5. It is a mere fiction of speech to speak of the world as creation or production, because it is difficult to explain the subject and object of the lecture, without the use of such fictitious language (as the actor and act, the creator and the created &c.).
6. Hence the language of dualists and pluralists is adopted in monotheistic doctrines, as the expressions, this one is Brahma, or divine soul, and these others are the living souls, as they are in use in the popular language.
7. It has been seen (explained), that the concrete world has sprung from the discrete Brahma; because the production of something is the same with its material cause, though it seems different from it to common understandings.
8. Multitudes of living beings rising like the rocks of Meru and Mandara mountains, are joined with the main range from which they jut out. (All are but parts of one undivided whole.
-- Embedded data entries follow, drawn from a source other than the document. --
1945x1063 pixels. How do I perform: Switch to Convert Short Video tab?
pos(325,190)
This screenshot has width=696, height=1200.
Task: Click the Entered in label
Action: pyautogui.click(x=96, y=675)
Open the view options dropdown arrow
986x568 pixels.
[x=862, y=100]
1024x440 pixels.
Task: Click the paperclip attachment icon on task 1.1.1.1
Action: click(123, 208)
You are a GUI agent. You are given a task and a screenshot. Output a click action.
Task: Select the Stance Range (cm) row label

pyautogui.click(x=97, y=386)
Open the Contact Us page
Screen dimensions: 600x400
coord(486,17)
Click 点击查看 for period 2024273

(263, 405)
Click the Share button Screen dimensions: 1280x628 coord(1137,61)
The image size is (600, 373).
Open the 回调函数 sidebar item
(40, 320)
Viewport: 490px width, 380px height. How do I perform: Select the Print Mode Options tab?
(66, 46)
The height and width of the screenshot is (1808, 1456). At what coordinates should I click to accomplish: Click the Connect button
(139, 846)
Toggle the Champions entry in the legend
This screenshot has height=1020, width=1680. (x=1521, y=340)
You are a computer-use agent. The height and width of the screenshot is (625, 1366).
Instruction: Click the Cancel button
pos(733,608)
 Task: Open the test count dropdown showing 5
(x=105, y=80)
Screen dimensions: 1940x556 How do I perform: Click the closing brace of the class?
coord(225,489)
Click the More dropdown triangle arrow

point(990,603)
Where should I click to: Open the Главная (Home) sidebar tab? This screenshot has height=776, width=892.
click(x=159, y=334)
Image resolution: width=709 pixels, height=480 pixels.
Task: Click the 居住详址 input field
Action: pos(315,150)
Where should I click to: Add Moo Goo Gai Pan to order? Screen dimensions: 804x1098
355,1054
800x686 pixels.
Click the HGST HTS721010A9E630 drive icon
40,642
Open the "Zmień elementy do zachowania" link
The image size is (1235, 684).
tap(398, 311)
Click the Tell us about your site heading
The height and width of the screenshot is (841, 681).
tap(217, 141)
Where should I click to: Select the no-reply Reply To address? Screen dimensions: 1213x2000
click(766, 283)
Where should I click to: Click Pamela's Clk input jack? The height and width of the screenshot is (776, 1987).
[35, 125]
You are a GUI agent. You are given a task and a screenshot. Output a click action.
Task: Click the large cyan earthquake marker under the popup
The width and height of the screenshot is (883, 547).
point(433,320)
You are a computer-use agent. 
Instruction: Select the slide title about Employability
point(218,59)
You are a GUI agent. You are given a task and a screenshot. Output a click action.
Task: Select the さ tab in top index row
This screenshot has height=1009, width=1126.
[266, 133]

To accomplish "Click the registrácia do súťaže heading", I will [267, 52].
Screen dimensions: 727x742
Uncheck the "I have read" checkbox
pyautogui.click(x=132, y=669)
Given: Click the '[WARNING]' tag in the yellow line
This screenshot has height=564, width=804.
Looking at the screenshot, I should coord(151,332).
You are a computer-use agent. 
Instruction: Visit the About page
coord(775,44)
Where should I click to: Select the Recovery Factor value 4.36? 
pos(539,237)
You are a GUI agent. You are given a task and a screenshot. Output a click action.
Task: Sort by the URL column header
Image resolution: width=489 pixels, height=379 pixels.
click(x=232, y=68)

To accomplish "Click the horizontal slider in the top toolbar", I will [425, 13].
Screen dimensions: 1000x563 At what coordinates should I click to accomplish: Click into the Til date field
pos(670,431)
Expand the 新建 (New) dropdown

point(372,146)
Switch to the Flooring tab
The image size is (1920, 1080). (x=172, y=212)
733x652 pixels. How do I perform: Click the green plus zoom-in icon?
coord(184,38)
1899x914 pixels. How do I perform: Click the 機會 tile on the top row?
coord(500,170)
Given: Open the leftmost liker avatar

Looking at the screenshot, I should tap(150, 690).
Pope.)
9. Thousands and thousands of living beings, are incessantly produced from their common source, like the innumerable sprigs of forest trees, filling the woodland sky with their variegated foliage. (So are all creatures but off shoots of the parent tree of the Supreme Soul).
10. An infinity of living beings will continue to spring from the same, like blades of grass sprouting from the earth below; and they will likewise be reduced to the same, like the season plants of spring, dying away in the hot weather of Summer.
11. There is no counting of the living creatures that exist at any time, and what numbers of them, are being born and dying away at any moment (and like waves of water are rising and falling at each instant).
12. Men with their duties proceed from the same divine source, like flowers growing with their fragrance from the same stem; and all these subside in the same receptacle whence they had their rise.
13. We see the different tribes of demons and brutes, and of men and gods in this world, coming into existence from non-existence, and this is repeated without end.
14. We see no other cause of their continuous revolution in this manner, except the forgetfulness of their reminiscence, which makes them oblivious of their original state, and conform with every mode of their metempsychosis into new forms. (Otherwise the retention of the knowledge of its original state and former impressions, would keep it alive in the same state of primeval purity, and exempt it from all transmigrations).